Entries for locating text and elements
— START —

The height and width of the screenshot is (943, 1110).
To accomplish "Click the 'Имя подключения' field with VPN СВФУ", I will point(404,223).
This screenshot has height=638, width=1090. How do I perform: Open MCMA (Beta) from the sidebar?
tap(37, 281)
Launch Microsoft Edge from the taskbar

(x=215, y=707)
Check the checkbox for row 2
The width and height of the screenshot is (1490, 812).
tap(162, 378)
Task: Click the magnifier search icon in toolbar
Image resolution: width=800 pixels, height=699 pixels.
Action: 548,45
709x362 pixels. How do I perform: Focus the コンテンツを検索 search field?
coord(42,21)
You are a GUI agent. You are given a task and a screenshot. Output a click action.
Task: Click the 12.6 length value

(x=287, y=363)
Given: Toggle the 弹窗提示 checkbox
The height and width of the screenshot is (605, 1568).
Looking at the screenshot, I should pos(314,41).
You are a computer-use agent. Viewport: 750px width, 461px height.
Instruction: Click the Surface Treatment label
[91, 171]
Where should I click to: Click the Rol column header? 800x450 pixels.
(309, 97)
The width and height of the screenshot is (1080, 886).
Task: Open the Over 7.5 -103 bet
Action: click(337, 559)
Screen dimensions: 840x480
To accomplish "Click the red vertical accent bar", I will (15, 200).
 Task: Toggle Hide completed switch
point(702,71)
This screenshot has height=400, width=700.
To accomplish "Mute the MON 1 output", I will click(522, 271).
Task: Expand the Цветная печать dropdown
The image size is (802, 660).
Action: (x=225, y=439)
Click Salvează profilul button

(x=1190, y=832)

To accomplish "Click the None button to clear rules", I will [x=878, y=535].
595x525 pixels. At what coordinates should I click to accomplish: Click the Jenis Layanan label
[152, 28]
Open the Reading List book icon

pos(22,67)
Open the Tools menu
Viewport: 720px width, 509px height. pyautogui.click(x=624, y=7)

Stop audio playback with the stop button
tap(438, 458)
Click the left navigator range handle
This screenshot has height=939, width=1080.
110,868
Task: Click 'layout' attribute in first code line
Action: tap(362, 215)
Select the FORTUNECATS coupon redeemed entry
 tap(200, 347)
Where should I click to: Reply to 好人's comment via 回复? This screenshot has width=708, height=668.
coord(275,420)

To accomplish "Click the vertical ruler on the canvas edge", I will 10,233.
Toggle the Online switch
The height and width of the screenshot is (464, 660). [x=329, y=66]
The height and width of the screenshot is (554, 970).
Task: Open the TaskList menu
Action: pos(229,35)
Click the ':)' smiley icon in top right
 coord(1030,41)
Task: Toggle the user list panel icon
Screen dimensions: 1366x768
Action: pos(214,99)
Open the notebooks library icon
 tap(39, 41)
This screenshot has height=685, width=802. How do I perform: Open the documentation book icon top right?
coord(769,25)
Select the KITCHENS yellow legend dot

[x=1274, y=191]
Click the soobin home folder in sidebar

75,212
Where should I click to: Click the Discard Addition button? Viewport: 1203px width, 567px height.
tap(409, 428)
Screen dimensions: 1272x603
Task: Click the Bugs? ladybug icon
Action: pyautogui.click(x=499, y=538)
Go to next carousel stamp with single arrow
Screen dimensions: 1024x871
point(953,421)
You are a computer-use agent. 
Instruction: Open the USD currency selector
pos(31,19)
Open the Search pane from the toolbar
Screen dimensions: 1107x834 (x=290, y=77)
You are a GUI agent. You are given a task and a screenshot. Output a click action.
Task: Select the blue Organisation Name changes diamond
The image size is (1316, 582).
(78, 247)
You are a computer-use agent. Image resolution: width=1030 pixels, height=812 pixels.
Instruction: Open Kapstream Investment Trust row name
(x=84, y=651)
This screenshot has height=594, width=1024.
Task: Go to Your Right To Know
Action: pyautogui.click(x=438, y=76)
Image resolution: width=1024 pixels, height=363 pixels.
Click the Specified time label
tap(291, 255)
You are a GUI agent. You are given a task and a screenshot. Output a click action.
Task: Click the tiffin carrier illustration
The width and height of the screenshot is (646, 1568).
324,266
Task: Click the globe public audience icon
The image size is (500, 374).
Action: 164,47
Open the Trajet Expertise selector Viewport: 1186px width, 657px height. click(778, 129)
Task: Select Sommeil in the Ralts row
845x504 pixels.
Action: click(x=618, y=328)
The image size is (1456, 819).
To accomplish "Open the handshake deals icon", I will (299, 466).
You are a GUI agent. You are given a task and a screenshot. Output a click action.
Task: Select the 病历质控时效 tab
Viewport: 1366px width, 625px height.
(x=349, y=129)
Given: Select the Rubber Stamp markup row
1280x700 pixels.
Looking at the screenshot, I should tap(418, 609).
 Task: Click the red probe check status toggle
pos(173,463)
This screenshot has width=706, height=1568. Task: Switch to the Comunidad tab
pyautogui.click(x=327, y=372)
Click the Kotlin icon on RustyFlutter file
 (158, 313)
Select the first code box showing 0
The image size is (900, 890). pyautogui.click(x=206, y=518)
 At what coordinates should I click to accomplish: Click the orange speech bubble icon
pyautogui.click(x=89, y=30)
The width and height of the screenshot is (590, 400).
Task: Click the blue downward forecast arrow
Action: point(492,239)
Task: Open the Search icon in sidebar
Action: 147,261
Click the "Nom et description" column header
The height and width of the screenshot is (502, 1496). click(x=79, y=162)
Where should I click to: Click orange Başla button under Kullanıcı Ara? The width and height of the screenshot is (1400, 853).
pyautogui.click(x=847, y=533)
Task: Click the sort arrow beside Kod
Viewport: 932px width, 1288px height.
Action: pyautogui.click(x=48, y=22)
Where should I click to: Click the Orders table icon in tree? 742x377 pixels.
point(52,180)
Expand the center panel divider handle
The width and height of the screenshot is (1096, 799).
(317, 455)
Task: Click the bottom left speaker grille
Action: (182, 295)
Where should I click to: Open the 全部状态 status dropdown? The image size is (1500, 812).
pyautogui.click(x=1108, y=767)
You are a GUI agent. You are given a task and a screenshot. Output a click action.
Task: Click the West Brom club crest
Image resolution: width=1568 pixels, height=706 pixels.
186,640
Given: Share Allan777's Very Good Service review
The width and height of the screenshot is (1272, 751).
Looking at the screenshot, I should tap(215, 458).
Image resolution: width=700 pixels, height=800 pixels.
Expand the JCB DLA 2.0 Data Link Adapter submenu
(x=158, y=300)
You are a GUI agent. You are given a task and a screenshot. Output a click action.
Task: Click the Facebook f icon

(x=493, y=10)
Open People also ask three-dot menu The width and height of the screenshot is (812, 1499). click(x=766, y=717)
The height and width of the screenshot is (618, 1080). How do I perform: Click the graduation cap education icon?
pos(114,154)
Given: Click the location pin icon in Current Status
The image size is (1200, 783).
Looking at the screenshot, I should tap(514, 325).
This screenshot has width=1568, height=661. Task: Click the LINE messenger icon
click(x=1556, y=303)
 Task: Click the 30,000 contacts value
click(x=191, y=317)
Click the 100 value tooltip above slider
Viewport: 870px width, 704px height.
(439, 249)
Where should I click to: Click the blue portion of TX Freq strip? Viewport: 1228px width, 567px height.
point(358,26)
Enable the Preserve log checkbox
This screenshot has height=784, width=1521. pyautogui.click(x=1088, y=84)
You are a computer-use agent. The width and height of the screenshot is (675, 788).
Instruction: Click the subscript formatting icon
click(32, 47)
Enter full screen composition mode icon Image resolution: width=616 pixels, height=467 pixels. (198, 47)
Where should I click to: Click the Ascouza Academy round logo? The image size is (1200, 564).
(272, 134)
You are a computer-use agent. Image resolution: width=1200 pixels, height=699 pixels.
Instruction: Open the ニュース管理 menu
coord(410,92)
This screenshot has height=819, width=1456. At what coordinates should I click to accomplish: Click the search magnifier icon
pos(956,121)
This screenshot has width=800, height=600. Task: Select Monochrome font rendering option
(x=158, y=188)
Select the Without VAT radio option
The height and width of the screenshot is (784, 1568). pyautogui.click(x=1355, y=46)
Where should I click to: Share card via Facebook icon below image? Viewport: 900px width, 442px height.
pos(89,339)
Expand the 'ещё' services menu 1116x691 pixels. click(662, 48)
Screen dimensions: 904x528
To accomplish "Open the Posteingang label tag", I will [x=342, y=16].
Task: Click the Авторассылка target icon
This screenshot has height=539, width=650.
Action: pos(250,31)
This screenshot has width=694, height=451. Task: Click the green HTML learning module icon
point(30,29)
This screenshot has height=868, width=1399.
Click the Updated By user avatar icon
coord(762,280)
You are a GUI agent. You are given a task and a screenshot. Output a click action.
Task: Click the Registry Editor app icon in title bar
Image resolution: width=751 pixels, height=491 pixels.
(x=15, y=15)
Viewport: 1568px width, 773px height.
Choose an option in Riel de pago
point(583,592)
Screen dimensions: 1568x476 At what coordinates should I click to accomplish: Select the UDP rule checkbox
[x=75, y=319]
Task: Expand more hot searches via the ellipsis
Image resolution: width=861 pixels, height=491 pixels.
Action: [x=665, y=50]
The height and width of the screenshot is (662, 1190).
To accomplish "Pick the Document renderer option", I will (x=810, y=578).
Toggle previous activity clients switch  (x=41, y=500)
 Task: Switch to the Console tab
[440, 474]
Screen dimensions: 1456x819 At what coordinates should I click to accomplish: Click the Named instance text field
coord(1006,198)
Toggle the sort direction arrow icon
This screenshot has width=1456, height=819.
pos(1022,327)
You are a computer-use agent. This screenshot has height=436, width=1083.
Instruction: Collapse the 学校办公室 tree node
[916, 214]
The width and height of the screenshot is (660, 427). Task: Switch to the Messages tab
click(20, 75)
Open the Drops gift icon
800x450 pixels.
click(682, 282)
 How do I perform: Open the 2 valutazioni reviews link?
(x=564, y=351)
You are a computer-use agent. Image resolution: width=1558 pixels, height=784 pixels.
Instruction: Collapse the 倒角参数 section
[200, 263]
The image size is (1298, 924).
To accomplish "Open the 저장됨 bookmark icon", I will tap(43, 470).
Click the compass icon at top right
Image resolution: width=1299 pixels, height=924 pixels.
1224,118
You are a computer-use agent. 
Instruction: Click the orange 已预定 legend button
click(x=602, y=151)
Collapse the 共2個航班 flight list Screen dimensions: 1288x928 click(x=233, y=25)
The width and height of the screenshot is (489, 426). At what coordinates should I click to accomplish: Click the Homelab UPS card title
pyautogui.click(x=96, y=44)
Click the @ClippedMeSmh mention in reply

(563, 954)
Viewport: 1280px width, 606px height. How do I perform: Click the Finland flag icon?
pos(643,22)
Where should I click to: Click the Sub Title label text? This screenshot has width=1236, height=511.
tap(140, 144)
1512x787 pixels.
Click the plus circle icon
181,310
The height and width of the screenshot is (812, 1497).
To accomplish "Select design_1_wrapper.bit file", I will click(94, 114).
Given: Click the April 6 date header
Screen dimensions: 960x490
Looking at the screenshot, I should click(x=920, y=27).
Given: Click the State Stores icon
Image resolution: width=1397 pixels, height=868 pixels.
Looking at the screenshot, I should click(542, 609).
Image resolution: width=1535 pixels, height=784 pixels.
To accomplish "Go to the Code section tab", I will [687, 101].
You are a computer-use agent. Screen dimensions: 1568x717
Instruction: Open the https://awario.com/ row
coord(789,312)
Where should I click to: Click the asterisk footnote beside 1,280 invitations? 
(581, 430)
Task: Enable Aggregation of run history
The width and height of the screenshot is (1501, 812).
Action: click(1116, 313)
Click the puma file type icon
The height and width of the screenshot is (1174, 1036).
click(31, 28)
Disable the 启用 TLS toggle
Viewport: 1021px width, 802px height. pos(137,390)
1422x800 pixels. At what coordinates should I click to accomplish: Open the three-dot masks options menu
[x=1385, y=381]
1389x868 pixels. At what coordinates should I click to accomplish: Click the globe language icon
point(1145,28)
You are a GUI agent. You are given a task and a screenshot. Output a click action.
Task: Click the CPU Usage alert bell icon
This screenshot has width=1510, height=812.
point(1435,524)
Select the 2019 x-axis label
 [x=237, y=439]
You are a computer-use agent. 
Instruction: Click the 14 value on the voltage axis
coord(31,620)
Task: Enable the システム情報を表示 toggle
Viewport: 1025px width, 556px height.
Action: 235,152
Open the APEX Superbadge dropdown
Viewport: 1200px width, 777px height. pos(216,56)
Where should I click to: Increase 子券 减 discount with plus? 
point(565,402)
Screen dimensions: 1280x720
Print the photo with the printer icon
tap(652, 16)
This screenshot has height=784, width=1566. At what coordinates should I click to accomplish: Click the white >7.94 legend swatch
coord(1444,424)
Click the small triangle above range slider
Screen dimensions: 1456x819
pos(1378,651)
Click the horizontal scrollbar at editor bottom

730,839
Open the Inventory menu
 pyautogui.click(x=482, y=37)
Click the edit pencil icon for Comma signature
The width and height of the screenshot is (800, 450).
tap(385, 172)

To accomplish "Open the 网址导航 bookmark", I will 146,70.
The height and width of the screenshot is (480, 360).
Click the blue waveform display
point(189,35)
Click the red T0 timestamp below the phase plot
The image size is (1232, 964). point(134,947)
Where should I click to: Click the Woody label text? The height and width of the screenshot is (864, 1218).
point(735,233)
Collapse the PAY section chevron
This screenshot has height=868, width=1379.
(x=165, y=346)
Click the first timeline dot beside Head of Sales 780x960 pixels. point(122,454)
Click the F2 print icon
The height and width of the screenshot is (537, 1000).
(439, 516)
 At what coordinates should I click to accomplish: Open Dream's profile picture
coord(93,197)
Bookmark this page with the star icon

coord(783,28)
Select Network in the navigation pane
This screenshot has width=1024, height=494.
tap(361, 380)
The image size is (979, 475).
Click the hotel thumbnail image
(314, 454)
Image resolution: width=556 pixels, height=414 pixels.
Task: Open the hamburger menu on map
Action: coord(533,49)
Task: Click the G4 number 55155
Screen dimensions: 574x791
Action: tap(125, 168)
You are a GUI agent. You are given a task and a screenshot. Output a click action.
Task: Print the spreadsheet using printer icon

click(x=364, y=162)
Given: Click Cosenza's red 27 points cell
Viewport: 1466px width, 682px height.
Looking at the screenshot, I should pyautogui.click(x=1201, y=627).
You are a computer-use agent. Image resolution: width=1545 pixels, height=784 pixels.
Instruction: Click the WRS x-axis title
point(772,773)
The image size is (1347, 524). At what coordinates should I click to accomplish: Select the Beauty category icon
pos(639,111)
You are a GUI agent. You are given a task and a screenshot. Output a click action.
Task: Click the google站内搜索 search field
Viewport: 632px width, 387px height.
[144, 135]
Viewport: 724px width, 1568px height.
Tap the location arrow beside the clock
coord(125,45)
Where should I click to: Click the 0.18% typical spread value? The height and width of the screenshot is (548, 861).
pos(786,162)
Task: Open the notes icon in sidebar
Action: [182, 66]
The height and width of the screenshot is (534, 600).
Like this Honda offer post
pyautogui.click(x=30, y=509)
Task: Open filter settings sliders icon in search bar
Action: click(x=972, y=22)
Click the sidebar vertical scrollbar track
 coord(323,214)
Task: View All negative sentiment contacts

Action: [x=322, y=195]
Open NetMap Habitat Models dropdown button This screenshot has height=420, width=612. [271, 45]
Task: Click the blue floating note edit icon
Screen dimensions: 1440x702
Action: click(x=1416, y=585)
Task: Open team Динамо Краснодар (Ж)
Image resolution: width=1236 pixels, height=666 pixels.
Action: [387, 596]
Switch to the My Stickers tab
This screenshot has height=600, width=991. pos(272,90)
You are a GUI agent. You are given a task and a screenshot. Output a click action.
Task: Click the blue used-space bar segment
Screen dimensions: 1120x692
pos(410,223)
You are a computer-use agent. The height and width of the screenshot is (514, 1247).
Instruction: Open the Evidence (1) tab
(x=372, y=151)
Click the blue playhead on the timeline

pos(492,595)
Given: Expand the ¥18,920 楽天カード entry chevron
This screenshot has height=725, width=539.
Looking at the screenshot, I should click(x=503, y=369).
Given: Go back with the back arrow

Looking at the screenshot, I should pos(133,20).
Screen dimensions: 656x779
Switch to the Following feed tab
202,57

— END —

> [Instructions for the task]:
Can you output the records exactly as they are, from the line with "Click the first" up to and including the line with "Action: coord(533,49)"?

> [Solution to this problem]:
Click the first timeline dot beside Head of Sales 780x960 pixels. point(122,454)
Click the F2 print icon
The height and width of the screenshot is (537, 1000).
(439, 516)
 At what coordinates should I click to accomplish: Open Dream's profile picture
coord(93,197)
Bookmark this page with the star icon

coord(783,28)
Select Network in the navigation pane
This screenshot has width=1024, height=494.
tap(361, 380)
The image size is (979, 475).
Click the hotel thumbnail image
(314, 454)
Image resolution: width=556 pixels, height=414 pixels.
Task: Open the hamburger menu on map
Action: coord(533,49)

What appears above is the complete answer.